EXERCISE =>
Your task is to copy the lines of the data below from the line holding "transformers (119, 2479)" through the line holding "photovoltaic effect (96, 690)", inclusive, exactly and with nothing added.

RECORDS TO USE =>
== Segment start ==

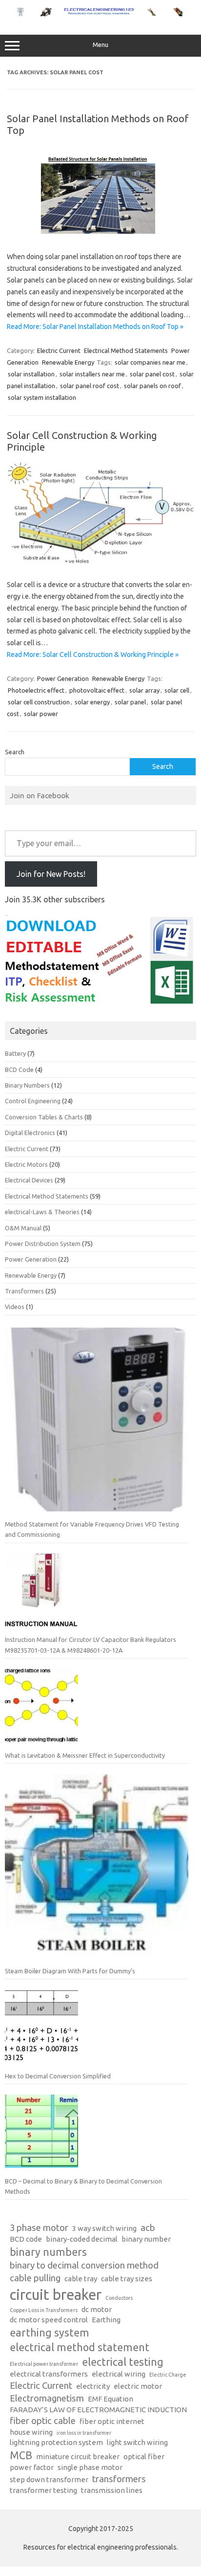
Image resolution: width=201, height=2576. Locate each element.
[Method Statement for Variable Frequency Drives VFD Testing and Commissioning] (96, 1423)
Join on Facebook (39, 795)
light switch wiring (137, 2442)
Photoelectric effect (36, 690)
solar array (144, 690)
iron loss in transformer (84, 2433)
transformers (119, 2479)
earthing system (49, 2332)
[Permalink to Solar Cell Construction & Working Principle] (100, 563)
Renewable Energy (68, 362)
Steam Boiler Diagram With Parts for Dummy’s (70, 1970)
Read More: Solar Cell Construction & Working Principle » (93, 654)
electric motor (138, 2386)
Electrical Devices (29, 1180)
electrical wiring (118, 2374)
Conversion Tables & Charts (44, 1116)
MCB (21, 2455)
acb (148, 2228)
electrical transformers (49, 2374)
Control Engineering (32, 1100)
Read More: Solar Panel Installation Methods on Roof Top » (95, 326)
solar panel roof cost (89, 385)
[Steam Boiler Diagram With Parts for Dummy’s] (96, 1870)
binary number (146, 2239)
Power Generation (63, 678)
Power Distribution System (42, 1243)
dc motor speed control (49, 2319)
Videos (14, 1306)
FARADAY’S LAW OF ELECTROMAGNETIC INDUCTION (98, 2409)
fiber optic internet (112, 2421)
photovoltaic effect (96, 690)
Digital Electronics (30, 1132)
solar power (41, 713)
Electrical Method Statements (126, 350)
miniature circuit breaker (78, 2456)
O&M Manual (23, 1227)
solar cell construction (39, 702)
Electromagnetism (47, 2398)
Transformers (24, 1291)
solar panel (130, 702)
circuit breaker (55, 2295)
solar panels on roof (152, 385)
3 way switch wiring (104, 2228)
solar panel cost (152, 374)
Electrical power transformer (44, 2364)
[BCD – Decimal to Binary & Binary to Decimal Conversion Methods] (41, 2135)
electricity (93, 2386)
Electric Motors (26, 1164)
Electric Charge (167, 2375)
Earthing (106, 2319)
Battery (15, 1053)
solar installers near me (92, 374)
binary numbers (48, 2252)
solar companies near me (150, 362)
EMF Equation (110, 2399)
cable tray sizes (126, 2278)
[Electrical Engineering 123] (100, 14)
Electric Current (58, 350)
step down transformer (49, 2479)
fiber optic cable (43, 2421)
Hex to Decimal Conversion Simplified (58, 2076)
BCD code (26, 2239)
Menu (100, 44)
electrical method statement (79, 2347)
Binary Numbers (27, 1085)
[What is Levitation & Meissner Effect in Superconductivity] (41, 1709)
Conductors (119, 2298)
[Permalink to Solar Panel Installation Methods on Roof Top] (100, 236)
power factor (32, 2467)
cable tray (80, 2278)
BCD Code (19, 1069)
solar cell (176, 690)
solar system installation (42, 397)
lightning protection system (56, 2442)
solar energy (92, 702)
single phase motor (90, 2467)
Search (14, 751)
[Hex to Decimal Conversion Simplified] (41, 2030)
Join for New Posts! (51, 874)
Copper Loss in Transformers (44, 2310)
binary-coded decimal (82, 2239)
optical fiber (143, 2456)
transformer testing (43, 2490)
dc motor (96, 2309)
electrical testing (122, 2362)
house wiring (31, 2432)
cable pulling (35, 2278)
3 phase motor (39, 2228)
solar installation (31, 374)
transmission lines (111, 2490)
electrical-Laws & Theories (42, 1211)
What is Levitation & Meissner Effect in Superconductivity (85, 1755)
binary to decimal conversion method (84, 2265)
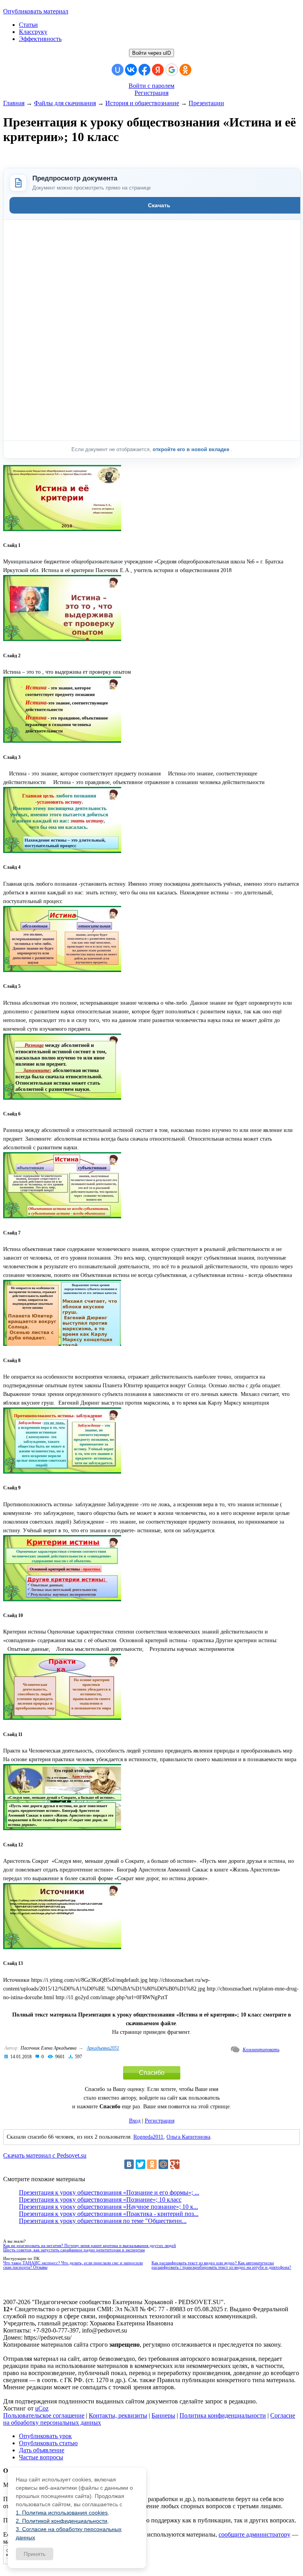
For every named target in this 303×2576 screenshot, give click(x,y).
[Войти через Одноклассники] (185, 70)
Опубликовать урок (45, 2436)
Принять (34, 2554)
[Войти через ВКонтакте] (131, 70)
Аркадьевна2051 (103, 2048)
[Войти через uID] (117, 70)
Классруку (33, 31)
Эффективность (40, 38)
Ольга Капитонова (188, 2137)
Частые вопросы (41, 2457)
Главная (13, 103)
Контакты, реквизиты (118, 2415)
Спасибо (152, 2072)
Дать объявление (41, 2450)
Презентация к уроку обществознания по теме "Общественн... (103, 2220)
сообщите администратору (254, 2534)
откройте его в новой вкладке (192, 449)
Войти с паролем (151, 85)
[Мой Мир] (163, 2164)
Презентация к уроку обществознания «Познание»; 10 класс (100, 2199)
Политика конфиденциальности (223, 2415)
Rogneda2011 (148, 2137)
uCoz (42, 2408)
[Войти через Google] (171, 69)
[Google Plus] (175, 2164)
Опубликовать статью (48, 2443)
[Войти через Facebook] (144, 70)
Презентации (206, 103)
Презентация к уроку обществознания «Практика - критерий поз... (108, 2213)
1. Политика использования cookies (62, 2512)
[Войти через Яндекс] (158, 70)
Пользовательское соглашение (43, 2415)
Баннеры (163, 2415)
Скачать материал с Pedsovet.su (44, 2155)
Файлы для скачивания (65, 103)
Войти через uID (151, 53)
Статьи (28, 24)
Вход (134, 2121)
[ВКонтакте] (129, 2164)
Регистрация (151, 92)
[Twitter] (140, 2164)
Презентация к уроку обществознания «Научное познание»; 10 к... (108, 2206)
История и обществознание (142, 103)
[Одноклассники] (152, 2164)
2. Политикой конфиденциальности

== Segment end ==
== Segment start ==

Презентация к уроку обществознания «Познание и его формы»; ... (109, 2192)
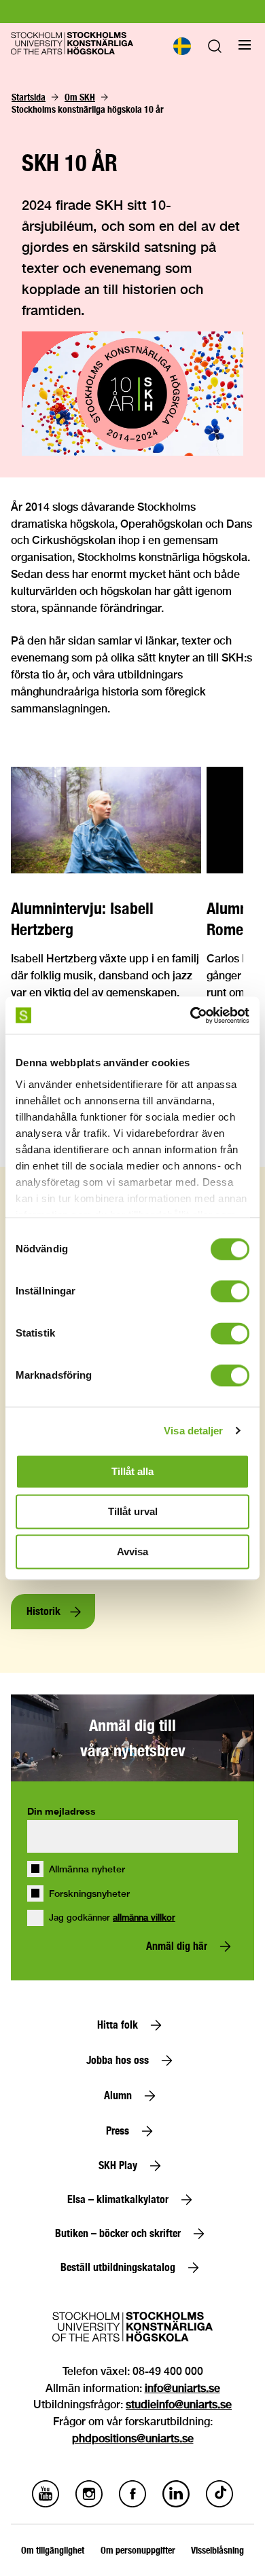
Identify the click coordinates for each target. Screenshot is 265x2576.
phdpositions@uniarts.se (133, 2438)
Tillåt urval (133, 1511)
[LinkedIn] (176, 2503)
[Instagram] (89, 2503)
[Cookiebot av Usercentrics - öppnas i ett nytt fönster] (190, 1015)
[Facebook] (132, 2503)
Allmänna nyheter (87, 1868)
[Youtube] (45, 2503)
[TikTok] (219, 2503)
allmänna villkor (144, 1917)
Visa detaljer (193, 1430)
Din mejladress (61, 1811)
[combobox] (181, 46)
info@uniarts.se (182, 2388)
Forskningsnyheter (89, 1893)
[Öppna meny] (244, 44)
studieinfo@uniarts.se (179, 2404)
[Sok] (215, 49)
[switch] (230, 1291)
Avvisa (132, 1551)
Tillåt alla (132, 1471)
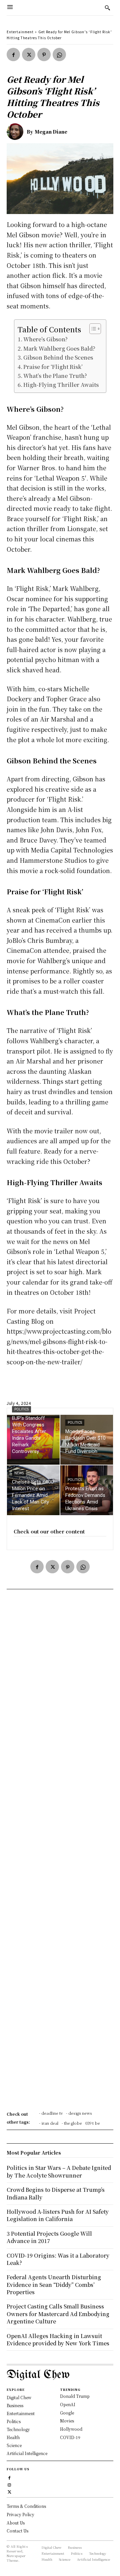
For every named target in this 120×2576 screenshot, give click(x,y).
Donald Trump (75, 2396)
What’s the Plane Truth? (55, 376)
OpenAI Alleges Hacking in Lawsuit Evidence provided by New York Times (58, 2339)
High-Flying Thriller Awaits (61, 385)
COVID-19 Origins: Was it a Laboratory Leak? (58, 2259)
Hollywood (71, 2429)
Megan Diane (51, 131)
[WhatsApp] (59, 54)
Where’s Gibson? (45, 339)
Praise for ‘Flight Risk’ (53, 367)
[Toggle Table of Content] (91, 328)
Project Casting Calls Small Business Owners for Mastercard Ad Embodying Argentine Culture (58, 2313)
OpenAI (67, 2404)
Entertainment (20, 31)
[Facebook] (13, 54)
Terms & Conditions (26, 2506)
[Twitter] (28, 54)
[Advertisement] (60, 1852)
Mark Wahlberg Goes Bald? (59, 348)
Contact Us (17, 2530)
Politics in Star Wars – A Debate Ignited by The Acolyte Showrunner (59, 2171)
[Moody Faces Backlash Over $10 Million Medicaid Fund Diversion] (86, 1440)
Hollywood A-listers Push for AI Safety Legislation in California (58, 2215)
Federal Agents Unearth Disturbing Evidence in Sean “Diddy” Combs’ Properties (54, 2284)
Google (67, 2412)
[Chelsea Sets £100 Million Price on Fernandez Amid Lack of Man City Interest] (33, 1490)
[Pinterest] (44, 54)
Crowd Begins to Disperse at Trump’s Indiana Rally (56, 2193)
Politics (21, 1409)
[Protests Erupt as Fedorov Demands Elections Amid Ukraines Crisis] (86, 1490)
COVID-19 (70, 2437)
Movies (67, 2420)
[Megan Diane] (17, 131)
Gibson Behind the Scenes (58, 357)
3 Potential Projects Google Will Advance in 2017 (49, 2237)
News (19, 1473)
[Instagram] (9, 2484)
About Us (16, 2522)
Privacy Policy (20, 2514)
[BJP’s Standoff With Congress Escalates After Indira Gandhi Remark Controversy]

== Segment end ==
== Segment start ==

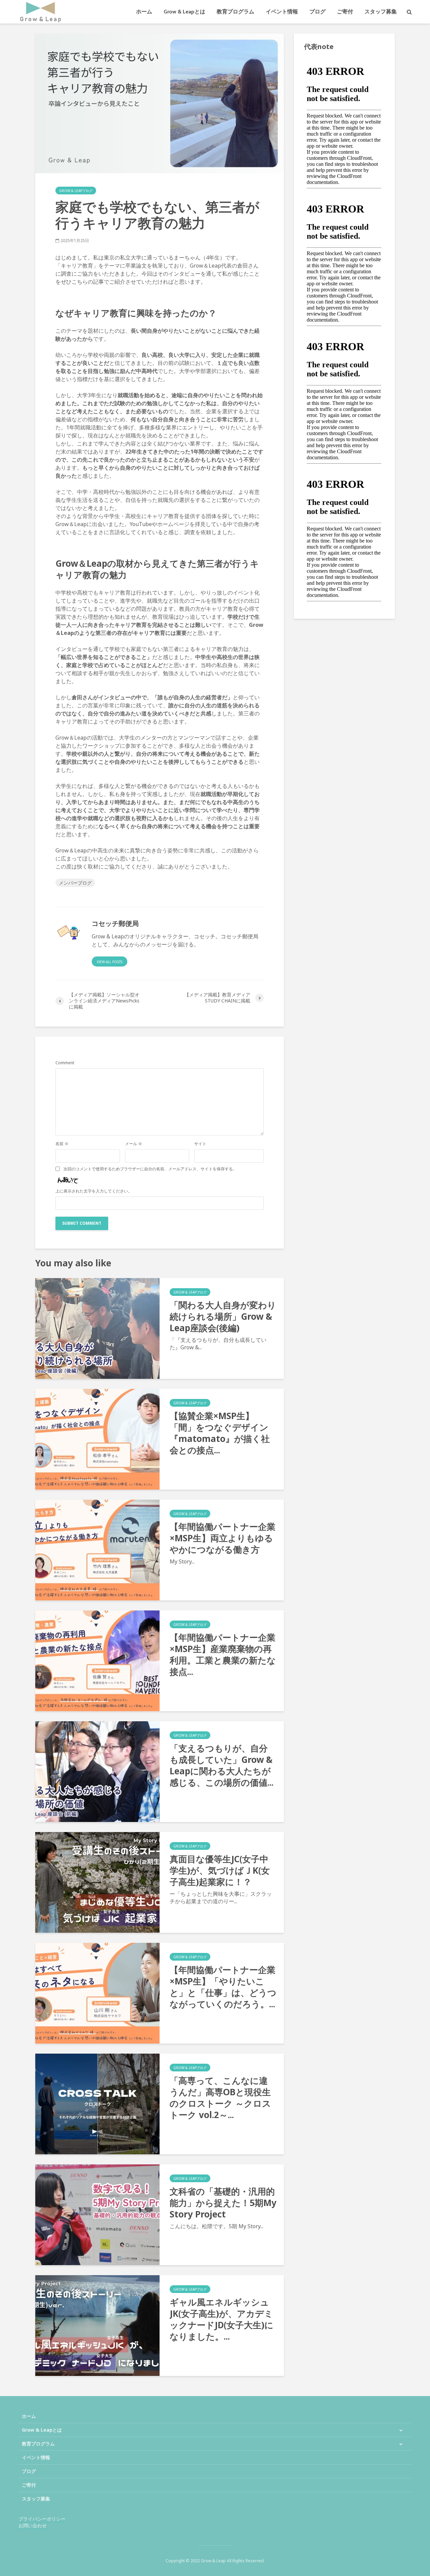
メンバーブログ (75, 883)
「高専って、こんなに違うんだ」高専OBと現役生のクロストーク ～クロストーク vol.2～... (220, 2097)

== Segment end ==

EXERCISE RESULT =>
transformers (119, 2479)
earthing system (49, 2332)
[Permalink to Solar Cell Construction & Working Principle] (100, 563)
Renewable Energy (68, 362)
Steam Boiler Diagram With Parts for Dummy’s (70, 1970)
Read More: Solar Cell Construction & Working Principle » (93, 654)
electric motor (138, 2386)
Electrical Devices (29, 1180)
electrical wiring (118, 2374)
Conversion Tables & Charts (44, 1116)
MCB (21, 2455)
acb (148, 2228)
electrical transformers (49, 2374)
Control Engineering (32, 1100)
Read More: Solar Panel Installation Methods on Roof Top » (95, 326)
solar panel roof cost (89, 385)
[Steam Boiler Diagram With Parts for Dummy’s] (96, 1870)
binary number (146, 2239)
Power Generation (63, 678)
Power Distribution System (42, 1243)
dc motor speed control (49, 2319)
Videos (14, 1306)
FARADAY’S LAW OF ELECTROMAGNETIC INDUCTION (98, 2409)
fiber optic internet (112, 2421)
photovoltaic effect (96, 690)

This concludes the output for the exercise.